A quarter of the staff working at the USDA’s National Animal Health Laboratory Network program office—which is involved in coordinating the work of dozens of laboratories responding to the avian flu outbreak—were laid off on Friday, Politico reported.

NBC News reported that multiple Republican lawmakers have privately complained to the Trump administration about DOGE’s rapid cuts as they pertain to the avian flu.

“They need to be more cautious,” Rep. Don Bacon (R-NE), told the broadcaster. “There’s an old saying, ‘Measure twice, cut once.’ Well, they are measuring once and having to cut twice. Some of this stuff they’re going to have to return back. I just wish they’d make a better decision up front.”

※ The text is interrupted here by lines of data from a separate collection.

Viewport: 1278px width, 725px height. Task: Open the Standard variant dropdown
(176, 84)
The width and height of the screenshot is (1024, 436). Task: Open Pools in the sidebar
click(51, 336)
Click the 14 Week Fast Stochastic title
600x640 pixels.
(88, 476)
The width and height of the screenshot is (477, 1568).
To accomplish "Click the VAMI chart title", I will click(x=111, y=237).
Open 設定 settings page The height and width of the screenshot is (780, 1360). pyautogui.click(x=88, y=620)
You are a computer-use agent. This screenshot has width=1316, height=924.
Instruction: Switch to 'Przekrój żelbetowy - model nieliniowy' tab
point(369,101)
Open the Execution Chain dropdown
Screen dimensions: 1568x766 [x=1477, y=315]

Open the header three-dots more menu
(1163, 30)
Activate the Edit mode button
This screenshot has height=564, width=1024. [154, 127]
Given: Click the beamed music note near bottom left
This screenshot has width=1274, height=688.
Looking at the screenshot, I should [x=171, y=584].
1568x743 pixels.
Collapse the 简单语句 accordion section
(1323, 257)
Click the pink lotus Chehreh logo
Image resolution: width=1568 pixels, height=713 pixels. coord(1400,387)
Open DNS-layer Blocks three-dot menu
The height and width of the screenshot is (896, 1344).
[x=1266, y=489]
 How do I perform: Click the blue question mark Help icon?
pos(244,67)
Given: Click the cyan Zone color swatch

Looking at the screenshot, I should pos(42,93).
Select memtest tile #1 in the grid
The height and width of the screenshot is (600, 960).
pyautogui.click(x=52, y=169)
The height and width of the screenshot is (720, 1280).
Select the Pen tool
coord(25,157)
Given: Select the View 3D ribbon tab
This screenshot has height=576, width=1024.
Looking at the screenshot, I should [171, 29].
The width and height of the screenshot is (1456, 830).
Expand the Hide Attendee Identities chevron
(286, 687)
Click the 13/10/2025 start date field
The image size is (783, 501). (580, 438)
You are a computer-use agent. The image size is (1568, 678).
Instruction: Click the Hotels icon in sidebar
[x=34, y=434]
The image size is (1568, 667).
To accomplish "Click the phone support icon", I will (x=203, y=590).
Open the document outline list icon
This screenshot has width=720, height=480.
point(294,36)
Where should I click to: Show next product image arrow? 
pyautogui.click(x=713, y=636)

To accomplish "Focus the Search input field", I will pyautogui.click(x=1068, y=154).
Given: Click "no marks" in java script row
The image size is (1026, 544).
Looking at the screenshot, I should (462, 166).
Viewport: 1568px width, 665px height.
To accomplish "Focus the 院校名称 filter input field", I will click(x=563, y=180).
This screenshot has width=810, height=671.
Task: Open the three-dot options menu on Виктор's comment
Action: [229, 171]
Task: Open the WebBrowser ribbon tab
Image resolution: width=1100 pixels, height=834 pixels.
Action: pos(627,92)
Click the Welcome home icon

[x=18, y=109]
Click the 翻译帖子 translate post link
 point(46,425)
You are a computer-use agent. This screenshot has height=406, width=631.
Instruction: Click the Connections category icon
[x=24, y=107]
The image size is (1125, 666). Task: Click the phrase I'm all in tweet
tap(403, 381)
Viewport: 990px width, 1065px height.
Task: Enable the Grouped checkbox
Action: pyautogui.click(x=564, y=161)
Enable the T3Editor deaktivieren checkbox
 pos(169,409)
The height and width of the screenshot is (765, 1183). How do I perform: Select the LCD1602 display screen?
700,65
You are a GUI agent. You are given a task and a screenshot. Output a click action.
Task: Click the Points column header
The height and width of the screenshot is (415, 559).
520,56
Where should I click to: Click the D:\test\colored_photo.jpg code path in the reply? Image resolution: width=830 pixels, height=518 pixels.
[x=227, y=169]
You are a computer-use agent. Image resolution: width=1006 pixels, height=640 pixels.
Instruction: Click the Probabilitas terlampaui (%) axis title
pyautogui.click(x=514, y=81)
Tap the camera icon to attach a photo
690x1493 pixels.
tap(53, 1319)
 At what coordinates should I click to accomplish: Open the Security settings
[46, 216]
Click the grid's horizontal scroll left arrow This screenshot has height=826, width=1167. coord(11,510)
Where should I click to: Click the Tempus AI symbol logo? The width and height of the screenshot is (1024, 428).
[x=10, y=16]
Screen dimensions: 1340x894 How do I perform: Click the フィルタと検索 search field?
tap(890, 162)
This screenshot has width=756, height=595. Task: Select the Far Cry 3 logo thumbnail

The latest rush to cut spending comes as ongoing bird flu outbreaks—which have affected over 162 million birds in the U.S. since January 2022, according to the Centers for Disease Control—have grown increasingly dangerous and driven egg prices to modern highs.

Data released by the U.S. Bureau of Labor Statistics last week showed that the average price of large grade A eggs is the highest in 45 years.

A new version of the virus, which first emerged in wild migratory birds, jumped to farmers’ flocks late last year.

The new genotype has also infected cows and humans, resulting in the first human death in the United States last month. The CDC has confirmed 68 cases among humans in the U.S. so far.

On Jan. 31, the USDA announced that said the virus was detected in Nevada’s milk supply.

In December and January alone, farmers were forced to cull 41 million birds due to influenza exposure, roughly three times the amount culled a year ago.

“I call this virus a terrorist,” Greg Herbruck, the CEO of egg producer Herbruck’s Poultry Ranch and whose business has lost millions of birds, told the San Antonio Express News last week. “And we are in a battle and losing, at the moment.”